Sunday, June 19, 2011

Is Filesharing Stealing?

I wrote a post for this blog back in 2007 in which I explained a litmus test for whether filesharing is stealing but I think it's important to explain now that my views have somewhat shifted since then. I explained my new view on the question in a comment on a GamePolitics.com post last year which today I think I ought to repost as it's own independent piece. I said:

"You can only consider file sharing "stealing" if you accept the premise that an idea, not a physical object but an idea, can be someone's property and that therefore copying someone else's idea is stealing someone else's idea. That's actually a fairly complex, developed and abstract philisophical position on ethics which not everyone agrees with.

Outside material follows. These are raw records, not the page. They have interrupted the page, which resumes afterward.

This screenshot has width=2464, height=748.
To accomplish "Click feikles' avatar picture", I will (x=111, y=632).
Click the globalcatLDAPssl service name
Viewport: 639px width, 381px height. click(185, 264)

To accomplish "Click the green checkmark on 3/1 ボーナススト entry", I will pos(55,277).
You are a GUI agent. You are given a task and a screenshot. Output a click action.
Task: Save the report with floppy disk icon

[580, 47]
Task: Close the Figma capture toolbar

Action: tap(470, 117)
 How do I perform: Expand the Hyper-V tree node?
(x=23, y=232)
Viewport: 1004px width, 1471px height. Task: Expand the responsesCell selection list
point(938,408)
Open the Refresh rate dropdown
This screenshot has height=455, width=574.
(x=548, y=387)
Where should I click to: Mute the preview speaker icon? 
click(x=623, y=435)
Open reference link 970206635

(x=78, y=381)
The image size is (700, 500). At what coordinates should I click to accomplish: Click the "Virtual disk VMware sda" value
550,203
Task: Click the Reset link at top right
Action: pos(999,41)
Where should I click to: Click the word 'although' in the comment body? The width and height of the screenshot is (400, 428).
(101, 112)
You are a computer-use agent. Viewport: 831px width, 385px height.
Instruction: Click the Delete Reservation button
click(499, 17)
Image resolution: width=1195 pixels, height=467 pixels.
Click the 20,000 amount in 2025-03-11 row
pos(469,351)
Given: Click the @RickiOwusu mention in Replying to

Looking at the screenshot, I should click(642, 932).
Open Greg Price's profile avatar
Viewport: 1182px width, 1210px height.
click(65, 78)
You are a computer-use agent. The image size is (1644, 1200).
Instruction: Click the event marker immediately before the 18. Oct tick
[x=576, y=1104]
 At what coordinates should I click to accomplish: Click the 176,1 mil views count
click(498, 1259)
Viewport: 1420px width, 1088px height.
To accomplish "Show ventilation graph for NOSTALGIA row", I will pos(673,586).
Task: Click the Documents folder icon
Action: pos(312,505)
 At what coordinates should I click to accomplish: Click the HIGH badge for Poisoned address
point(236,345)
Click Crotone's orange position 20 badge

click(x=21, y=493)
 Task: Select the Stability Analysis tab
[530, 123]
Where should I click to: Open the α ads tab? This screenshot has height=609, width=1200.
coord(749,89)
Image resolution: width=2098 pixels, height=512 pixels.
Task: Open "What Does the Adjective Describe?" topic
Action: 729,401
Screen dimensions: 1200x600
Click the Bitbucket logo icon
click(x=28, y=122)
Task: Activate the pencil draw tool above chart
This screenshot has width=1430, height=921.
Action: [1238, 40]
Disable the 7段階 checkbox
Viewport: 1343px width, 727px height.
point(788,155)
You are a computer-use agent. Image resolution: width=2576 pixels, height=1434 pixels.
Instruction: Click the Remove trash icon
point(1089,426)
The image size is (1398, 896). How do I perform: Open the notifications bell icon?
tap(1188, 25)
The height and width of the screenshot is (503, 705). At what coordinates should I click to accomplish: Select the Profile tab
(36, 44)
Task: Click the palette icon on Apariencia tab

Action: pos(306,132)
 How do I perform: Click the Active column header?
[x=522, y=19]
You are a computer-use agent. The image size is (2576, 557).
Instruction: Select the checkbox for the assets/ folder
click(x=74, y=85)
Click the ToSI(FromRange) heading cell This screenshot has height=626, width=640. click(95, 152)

When Moses brought the Seventh Commandment ("Thou Shalt Not Steal") down from Mount Sinai, the Statute of Anne (the first copyright legislation) was millenia in the future. Was the Statute of Anne really addressing the exact same thing that the commandment presented to the ancient Hebrews by Moses was addressing? If you think so, it should be supported by argument, not just assumed. Unless you think it self-evident. But many do not. I do not.

I think it is reasonable for the government to grant, in order to promote the progress of science and the useful arts, exclusive rights to control the mass redistribution of creative works to their creators for a limited time. And I think the copyright on StarCraft II is a legitimate one and therefore the law is justified and the people breaking it are guilty of copyright infringement. But not of theft. Nothing has been stolen. A limited exclusive right granted by the government for a limited time has been violated but nothing has been stolen.

I also think the perspective that the content industry has taken of the law is stupid and self-destructive. Culture always builds on the past and if you want lots of building going on, a healthy public domain and reasonable fair use protections are obviously necessary. In addition, they really ought to be changing their business models to fit the market instead of trying to use the hammer of government to play "whack-a-mole" with the freeloading moochers among their customers and fans, often missing and hitting the innocent by mistake. This is worse than violating abstract legal rights - it is simple naked evil, spun by the media into good. That's just horrible and despicable. No, they ought to be thinking about ways to get people involved, not to shut people out of their products. The capitalistic approach would be to charge for services that the pirates just can't duplicate, like the creator of Minecraft is doing. The looting approach is what they're taking so far, unleashing hoards of zombie lawyers to prey on the possibly innocent by inflicting punishment out of proportion to any offense and with no regard to any conception of justice but only a mere pretense of it which is assumed but never justified.

Let's get sane and 21st century and address sacred inalienable individual physical private property rights first. Then we can talk about abstract limited exclusive legal rights."
- Me (Yes, I just quoted myself)

The chief difference between this new position and my old position is the actual meaning of the word, "stealing." I am now convinced that "stealing" deals only with physical objects and you cannot "steal" an idea. You can illegally, fraudulently and/or unethically copy an idea, but since "stealing" is a physical act and since ideas are non-physical and since we don't have telepathic powers to literally reach into someone else's brain, you cannot literally steal an idea. It is a physical impossibility. All meaningful instances of the word "stealing" in relation to ideas are figures of speech, not literal.